Mitochondrial volume fraction and translation speed impact mRNA localization and production of nuclear-encoded mitochondrial proteins

2019 
Mitochondria are dynamic in their size and morphology yet must also precisely control their protein composition according to cellular energy demand. Although nuclear-encoded mRNAs can be localized to the mitochondrial outer membrane, the importance of this localization in altering mitochondrial protein composition is unclear. We have found that, as yeast switch from fermentative to respiratory metabolism, there is an increase in the fraction of the cytoplasm that is mitochondrial.

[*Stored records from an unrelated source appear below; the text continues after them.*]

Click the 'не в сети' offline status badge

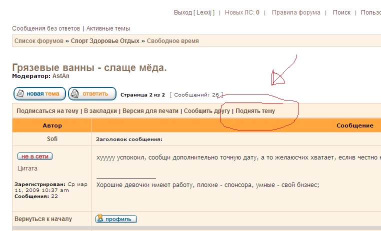pyautogui.click(x=35, y=157)
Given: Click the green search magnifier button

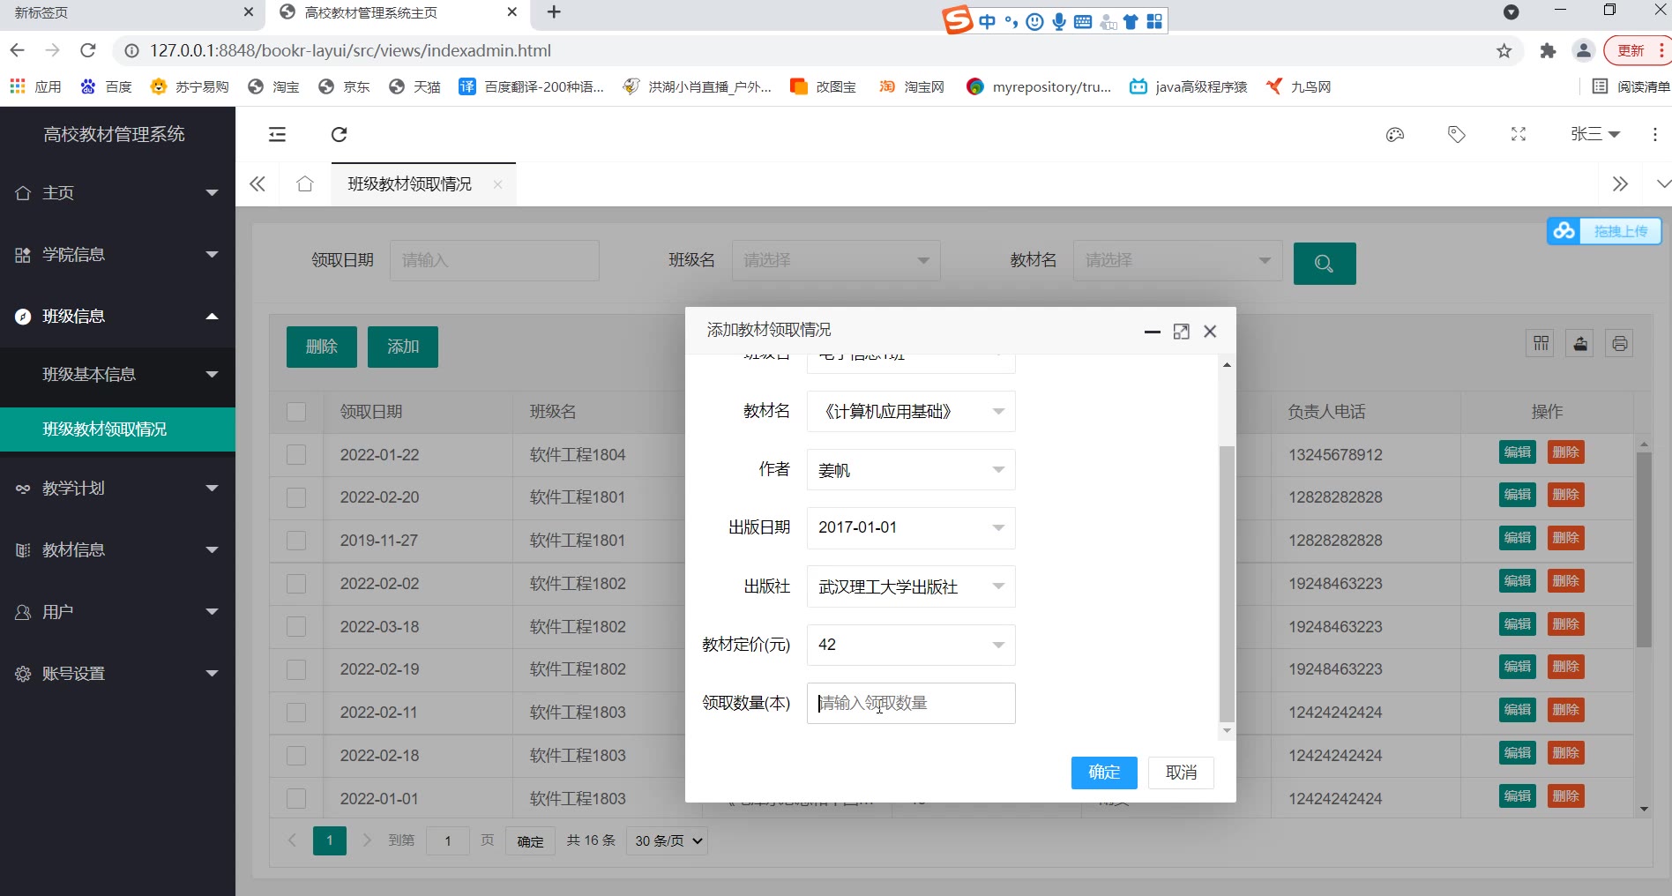Looking at the screenshot, I should [1324, 263].
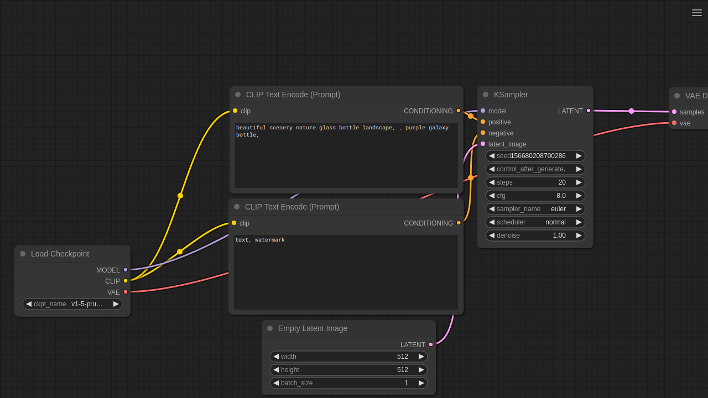Click the negative prompt 'text, watermark' box
The width and height of the screenshot is (708, 398).
(x=346, y=272)
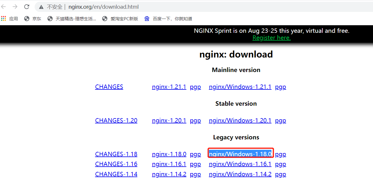373x180 pixels.
Task: Click the browser address bar
Action: 116,7
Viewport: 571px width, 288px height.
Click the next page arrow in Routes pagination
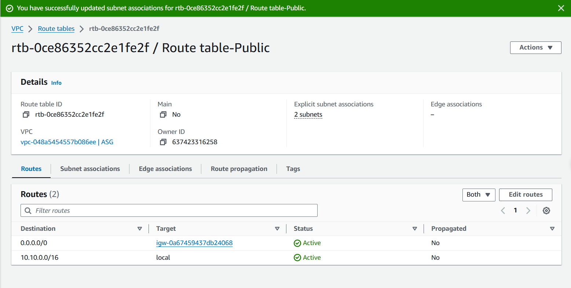click(528, 210)
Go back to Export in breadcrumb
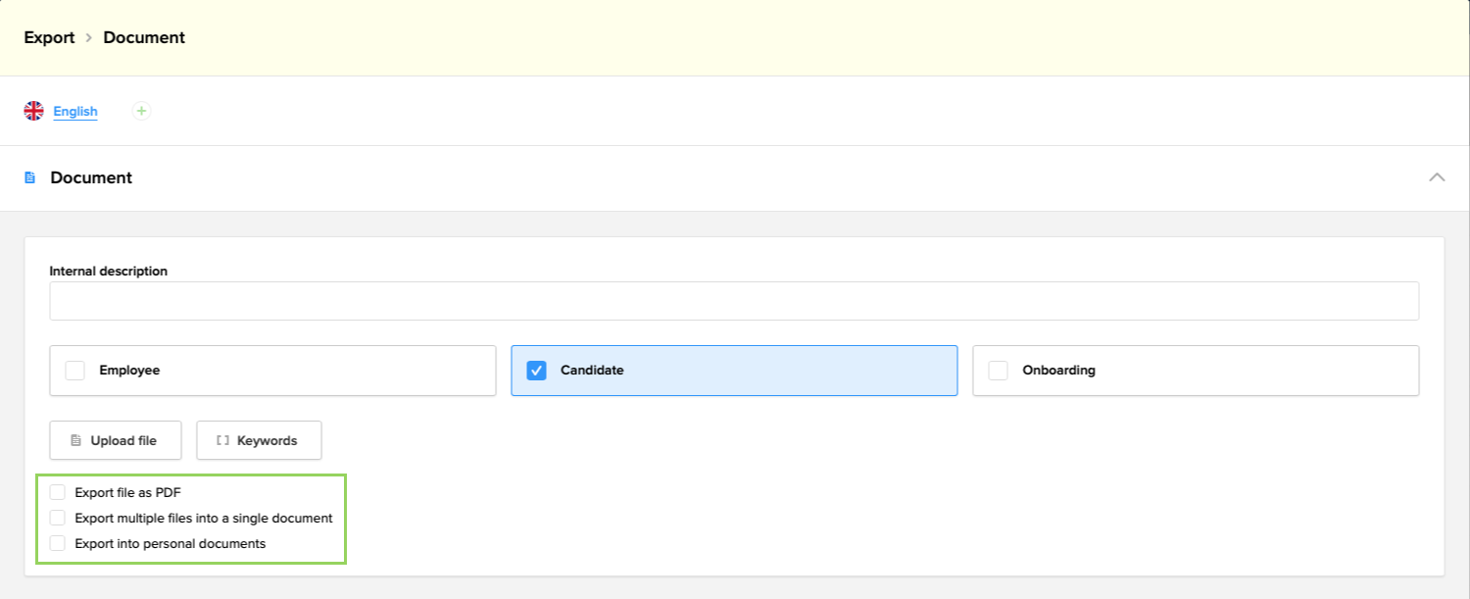The width and height of the screenshot is (1470, 599). tap(49, 38)
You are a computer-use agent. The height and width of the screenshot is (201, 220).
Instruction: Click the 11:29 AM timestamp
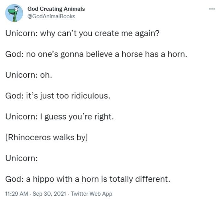tap(15, 194)

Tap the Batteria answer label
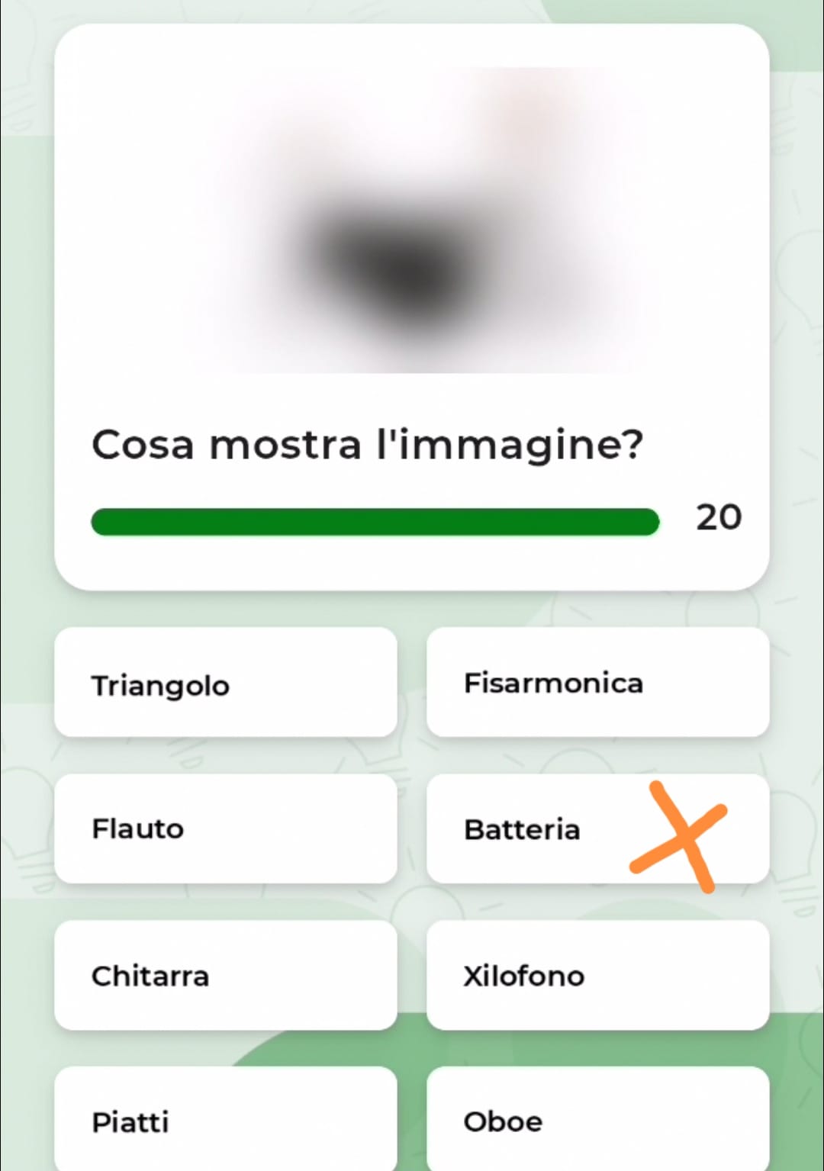[x=523, y=829]
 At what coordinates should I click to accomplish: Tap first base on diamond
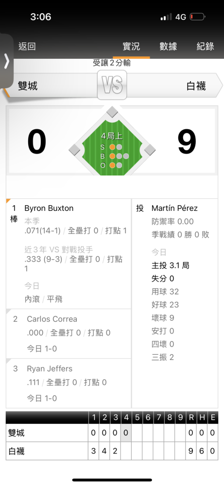[150, 150]

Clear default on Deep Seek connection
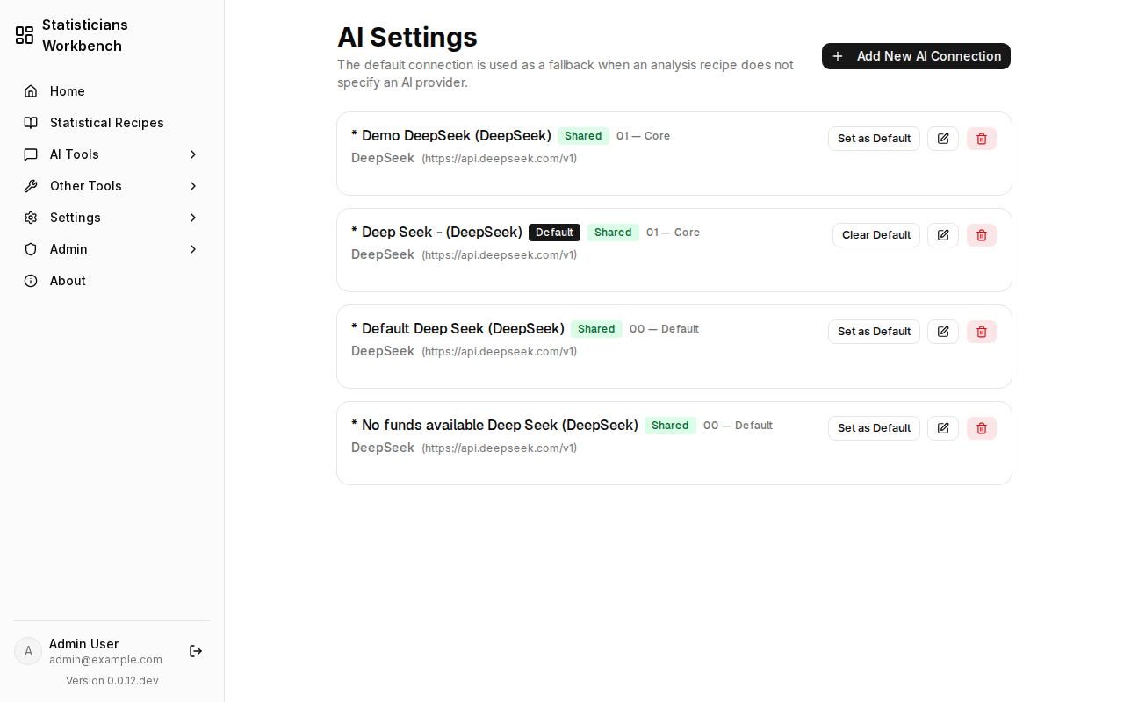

This drives the localization of certain nuclear-encoded mitochondrial mRNAs to the surface of the mitochondria. Through tethering experiments, we show that mitochondrial mRNA localization is necessary and sufficient to increase protein production to levels required during respiratory growth. Furthermore, we find that ribosome stalling impacts mRNA sensitivity to mitochondrial volume fraction and counterintuitively leads to enhanced protein synthesis by increasing mRNA localization to the mitochondria. This points to a mechanism by which cells are able to use translation elongation and the geometric constraints of the cell to fine-tune organelle-specific gene expression through mRNA localization while potentially circumventing the need to directly coordinate with the nuclear genome.